*Task directions:* Copy every one of the records below word for word, without changing anything.

A block of data:
▬▬▬

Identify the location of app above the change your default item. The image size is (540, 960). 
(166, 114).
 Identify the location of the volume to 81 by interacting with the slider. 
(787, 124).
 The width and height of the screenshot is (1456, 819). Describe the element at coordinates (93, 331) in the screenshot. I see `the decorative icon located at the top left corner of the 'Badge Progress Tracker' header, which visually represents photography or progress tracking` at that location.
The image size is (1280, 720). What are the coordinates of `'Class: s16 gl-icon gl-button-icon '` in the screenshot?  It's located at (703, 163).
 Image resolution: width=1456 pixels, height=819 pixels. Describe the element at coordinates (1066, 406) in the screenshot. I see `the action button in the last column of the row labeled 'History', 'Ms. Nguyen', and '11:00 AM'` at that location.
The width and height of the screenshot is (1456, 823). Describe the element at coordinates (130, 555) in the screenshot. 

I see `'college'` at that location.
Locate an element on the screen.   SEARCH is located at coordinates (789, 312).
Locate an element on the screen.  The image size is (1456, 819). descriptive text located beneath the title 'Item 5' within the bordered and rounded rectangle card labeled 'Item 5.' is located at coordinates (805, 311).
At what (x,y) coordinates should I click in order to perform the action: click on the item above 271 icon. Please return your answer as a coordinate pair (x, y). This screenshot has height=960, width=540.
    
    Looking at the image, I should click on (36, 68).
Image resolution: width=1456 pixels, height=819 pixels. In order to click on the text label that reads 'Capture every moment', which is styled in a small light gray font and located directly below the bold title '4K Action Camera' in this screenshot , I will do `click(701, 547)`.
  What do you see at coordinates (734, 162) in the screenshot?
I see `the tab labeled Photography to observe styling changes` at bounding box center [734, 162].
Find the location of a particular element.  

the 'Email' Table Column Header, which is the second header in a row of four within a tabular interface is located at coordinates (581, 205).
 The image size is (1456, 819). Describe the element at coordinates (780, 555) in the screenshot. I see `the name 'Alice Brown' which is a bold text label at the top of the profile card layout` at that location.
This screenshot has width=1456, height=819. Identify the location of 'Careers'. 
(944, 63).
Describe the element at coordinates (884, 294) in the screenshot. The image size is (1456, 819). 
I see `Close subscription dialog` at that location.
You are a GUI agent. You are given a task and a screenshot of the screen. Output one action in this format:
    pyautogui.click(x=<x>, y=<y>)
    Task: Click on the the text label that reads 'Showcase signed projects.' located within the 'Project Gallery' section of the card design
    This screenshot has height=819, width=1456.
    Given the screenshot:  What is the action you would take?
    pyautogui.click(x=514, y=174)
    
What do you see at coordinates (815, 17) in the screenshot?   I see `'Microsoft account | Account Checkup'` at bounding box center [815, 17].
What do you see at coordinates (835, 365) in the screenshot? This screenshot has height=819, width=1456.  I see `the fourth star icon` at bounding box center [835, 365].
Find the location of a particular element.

▬▬▬

*Answer to the exercise:*
Identify the location of app above the change your default item. The image size is (540, 960). 
(166, 114).
 Identify the location of the volume to 81 by interacting with the slider. 
(787, 124).
 The width and height of the screenshot is (1456, 819). Describe the element at coordinates (93, 331) in the screenshot. I see `the decorative icon located at the top left corner of the 'Badge Progress Tracker' header, which visually represents photography or progress tracking` at that location.
The image size is (1280, 720). What are the coordinates of `'Class: s16 gl-icon gl-button-icon '` in the screenshot?  It's located at (703, 163).
 Image resolution: width=1456 pixels, height=819 pixels. Describe the element at coordinates (1066, 406) in the screenshot. I see `the action button in the last column of the row labeled 'History', 'Ms. Nguyen', and '11:00 AM'` at that location.
The width and height of the screenshot is (1456, 823). Describe the element at coordinates (130, 555) in the screenshot. 

I see `'college'` at that location.
Locate an element on the screen.   SEARCH is located at coordinates (789, 312).
Locate an element on the screen.  The image size is (1456, 819). descriptive text located beneath the title 'Item 5' within the bordered and rounded rectangle card labeled 'Item 5.' is located at coordinates (805, 311).
At what (x,y) coordinates should I click in order to perform the action: click on the item above 271 icon. Please return your answer as a coordinate pair (x, y). This screenshot has height=960, width=540.
    
    Looking at the image, I should click on (36, 68).
Image resolution: width=1456 pixels, height=819 pixels. In order to click on the text label that reads 'Capture every moment', which is styled in a small light gray font and located directly below the bold title '4K Action Camera' in this screenshot , I will do `click(701, 547)`.
  What do you see at coordinates (734, 162) in the screenshot?
I see `the tab labeled Photography to observe styling changes` at bounding box center [734, 162].
Find the location of a particular element.  

the 'Email' Table Column Header, which is the second header in a row of four within a tabular interface is located at coordinates (581, 205).
 The image size is (1456, 819). Describe the element at coordinates (780, 555) in the screenshot. I see `the name 'Alice Brown' which is a bold text label at the top of the profile card layout` at that location.
This screenshot has width=1456, height=819. Identify the location of 'Careers'. 
(944, 63).
Describe the element at coordinates (884, 294) in the screenshot. The image size is (1456, 819). 
I see `Close subscription dialog` at that location.
You are a GUI agent. You are given a task and a screenshot of the screen. Output one action in this format:
    pyautogui.click(x=<x>, y=<y>)
    Task: Click on the the text label that reads 'Showcase signed projects.' located within the 'Project Gallery' section of the card design
    This screenshot has height=819, width=1456.
    Given the screenshot:  What is the action you would take?
    pyautogui.click(x=514, y=174)
    
What do you see at coordinates (815, 17) in the screenshot?   I see `'Microsoft account | Account Checkup'` at bounding box center [815, 17].
What do you see at coordinates (835, 365) in the screenshot? This screenshot has height=819, width=1456.  I see `the fourth star icon` at bounding box center [835, 365].
Find the location of a particular element.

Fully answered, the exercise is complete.